Copy out the lines from the one with "Click the Long badge on the TRUMP trade" up to and including the one with "Action: click(x=48, y=137)", keeping every character as it appears.

=== SUPPLIED MATERIAL ===

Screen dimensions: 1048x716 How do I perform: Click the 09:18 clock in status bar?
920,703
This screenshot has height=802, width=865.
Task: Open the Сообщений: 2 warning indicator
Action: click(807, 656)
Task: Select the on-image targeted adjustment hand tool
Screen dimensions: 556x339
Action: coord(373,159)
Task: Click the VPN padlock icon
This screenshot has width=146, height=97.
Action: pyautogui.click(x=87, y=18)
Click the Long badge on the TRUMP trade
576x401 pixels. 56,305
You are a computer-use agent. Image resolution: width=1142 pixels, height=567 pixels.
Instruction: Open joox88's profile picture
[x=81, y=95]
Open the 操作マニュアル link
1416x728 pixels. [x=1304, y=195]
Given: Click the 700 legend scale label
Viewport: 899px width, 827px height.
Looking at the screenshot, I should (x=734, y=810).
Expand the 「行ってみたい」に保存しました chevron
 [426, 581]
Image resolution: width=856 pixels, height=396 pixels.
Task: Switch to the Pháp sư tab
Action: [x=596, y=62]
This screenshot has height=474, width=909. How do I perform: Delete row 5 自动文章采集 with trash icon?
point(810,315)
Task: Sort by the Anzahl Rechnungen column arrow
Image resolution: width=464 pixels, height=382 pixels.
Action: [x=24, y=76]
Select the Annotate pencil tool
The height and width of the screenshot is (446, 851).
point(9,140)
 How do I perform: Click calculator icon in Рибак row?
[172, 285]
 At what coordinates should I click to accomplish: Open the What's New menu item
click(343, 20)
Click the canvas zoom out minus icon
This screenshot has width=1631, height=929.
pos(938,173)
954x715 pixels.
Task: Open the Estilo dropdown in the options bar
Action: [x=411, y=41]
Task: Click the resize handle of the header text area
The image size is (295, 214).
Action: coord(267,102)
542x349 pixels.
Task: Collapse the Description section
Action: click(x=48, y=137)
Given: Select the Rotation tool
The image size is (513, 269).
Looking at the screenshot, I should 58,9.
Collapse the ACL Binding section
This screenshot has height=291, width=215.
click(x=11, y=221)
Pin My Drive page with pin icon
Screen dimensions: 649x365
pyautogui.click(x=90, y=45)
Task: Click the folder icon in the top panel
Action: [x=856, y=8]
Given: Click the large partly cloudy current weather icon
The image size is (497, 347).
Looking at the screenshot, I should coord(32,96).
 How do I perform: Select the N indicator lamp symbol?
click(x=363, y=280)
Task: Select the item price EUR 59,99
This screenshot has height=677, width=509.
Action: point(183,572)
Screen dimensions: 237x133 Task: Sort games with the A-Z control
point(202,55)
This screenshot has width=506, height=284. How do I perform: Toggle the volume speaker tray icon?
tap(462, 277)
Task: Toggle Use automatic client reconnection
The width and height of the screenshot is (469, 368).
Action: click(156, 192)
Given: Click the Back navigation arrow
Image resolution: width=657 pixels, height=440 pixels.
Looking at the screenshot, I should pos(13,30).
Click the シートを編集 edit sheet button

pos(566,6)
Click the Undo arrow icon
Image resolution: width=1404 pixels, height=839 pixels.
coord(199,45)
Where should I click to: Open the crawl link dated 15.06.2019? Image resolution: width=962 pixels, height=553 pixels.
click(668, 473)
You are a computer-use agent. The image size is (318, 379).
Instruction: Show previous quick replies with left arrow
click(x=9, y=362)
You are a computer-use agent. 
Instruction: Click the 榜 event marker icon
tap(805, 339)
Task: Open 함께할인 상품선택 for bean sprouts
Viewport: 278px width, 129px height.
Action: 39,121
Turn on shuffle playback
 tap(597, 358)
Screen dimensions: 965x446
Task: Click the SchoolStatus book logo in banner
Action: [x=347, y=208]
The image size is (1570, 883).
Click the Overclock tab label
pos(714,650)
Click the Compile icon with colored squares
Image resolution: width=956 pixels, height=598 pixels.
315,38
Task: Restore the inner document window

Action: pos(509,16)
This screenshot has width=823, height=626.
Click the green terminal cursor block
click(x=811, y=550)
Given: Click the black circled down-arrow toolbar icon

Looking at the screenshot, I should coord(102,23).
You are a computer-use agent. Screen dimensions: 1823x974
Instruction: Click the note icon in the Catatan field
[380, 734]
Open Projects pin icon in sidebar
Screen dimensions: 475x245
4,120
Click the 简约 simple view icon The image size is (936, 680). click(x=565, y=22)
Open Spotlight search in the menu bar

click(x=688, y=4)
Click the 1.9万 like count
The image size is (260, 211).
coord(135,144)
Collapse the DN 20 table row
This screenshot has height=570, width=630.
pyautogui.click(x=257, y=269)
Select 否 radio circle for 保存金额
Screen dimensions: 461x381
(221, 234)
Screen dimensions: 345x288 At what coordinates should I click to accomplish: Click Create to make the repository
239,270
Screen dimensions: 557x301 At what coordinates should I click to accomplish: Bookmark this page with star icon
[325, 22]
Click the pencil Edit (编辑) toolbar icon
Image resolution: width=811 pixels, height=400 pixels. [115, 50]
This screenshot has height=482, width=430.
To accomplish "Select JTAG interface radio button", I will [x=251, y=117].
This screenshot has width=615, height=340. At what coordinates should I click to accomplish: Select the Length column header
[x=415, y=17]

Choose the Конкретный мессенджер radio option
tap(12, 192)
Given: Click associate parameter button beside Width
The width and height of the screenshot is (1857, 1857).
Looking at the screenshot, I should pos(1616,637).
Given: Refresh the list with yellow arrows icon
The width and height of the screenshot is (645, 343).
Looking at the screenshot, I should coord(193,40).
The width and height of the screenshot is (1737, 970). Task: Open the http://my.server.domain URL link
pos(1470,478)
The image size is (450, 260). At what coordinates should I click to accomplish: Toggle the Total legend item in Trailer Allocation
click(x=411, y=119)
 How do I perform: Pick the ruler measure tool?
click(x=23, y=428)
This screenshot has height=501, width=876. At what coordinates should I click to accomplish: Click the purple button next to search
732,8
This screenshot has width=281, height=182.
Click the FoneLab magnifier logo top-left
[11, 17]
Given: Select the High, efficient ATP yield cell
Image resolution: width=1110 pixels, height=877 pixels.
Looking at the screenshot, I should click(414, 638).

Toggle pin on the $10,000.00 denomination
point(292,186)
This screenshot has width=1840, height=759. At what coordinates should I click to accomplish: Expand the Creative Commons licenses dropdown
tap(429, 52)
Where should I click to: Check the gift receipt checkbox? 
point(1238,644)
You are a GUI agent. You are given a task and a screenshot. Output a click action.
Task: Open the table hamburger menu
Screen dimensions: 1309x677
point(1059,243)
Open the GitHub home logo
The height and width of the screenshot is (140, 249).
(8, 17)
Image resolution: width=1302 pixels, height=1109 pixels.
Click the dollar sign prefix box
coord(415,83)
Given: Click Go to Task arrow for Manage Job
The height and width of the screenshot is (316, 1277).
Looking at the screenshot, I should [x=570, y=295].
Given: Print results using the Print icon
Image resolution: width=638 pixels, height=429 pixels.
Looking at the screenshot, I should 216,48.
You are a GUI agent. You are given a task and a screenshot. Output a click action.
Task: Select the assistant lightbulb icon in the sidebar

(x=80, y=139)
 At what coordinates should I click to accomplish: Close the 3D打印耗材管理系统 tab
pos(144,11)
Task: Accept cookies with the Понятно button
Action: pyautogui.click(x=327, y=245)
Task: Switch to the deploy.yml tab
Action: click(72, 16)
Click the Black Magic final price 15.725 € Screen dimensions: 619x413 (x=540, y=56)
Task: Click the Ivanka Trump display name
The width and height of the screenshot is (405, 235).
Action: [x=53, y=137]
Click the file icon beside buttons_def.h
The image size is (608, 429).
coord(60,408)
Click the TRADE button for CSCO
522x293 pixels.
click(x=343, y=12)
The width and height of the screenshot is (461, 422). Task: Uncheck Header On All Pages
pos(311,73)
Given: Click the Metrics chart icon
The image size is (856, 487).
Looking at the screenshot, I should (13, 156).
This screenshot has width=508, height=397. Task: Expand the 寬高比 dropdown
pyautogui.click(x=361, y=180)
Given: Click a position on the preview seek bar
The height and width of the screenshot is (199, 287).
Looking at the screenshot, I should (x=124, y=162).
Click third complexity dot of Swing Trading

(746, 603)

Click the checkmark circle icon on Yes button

===

**REPLY TO THE EXERCISE:**
Click the Long badge on the TRUMP trade
576x401 pixels. 56,305
You are a computer-use agent. Image resolution: width=1142 pixels, height=567 pixels.
Instruction: Open joox88's profile picture
[x=81, y=95]
Open the 操作マニュアル link
1416x728 pixels. [x=1304, y=195]
Given: Click the 700 legend scale label
Viewport: 899px width, 827px height.
Looking at the screenshot, I should (x=734, y=810).
Expand the 「行ってみたい」に保存しました chevron
 [426, 581]
Image resolution: width=856 pixels, height=396 pixels.
Task: Switch to the Pháp sư tab
Action: [x=596, y=62]
This screenshot has height=474, width=909. How do I perform: Delete row 5 自动文章采集 with trash icon?
point(810,315)
Task: Sort by the Anzahl Rechnungen column arrow
Image resolution: width=464 pixels, height=382 pixels.
Action: [x=24, y=76]
Select the Annotate pencil tool
The height and width of the screenshot is (446, 851).
point(9,140)
 How do I perform: Click calculator icon in Рибак row?
[172, 285]
 At what coordinates should I click to accomplish: Open the What's New menu item
click(343, 20)
Click the canvas zoom out minus icon
This screenshot has width=1631, height=929.
pos(938,173)
954x715 pixels.
Task: Open the Estilo dropdown in the options bar
Action: [x=411, y=41]
Task: Click the resize handle of the header text area
The image size is (295, 214).
Action: coord(267,102)
542x349 pixels.
Task: Collapse the Description section
Action: click(x=48, y=137)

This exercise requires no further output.